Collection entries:
————————

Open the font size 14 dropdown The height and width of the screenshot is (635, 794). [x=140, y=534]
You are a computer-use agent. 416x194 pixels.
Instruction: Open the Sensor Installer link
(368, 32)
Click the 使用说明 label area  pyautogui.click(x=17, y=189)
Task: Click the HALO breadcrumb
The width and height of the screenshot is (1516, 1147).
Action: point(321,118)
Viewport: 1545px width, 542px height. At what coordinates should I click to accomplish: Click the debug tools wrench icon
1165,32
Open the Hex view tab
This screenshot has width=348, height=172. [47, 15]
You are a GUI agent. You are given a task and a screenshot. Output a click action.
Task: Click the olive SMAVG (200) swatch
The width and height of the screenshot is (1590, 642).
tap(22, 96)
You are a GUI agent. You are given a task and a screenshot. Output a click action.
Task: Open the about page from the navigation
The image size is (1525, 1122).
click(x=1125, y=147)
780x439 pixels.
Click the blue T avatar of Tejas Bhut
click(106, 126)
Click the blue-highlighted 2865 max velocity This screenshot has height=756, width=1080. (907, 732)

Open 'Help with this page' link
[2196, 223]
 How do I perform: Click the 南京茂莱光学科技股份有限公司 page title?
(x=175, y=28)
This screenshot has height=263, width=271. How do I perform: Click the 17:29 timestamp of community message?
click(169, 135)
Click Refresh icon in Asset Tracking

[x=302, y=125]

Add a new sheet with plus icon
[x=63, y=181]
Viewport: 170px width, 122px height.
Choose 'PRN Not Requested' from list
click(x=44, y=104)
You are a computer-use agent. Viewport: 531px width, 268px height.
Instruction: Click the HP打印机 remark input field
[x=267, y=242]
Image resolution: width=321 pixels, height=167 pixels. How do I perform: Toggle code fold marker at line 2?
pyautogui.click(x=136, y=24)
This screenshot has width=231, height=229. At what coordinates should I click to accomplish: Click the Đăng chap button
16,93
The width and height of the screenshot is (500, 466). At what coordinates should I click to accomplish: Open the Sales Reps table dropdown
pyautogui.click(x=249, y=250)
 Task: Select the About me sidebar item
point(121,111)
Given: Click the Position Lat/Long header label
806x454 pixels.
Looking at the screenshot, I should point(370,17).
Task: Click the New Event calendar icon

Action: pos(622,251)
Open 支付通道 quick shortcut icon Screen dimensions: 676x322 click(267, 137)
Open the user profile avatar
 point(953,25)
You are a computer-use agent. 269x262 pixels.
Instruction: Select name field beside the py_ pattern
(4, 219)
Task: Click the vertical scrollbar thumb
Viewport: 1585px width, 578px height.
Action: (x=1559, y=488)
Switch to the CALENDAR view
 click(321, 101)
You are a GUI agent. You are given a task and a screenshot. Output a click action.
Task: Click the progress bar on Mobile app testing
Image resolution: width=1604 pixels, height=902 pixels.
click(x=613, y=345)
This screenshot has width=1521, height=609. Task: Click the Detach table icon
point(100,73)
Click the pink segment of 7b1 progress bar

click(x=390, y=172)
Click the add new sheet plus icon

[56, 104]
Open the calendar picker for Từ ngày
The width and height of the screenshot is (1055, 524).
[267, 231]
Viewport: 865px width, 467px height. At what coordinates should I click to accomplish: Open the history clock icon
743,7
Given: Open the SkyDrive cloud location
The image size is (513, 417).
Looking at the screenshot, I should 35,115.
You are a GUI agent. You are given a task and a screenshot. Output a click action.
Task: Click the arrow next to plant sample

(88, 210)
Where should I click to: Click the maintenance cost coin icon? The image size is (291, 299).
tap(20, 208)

————————

What is expected: Copy out each line in the records above that contains the word "should".

Solution for this problem:
Viewport: 1545px width, 542px height. At what coordinates should I click to accomplish: Click the debug tools wrench icon
This screenshot has width=231, height=229. At what coordinates should I click to accomplish: Click the Đăng chap button
The width and height of the screenshot is (500, 466). At what coordinates should I click to accomplish: Open the Sales Reps table dropdown
Looking at the screenshot, I should point(370,17).
Viewport: 865px width, 467px height. At what coordinates should I click to accomplish: Open the history clock icon
Looking at the screenshot, I should 35,115.
Where should I click to: Click the maintenance cost coin icon? The image size is (291, 299).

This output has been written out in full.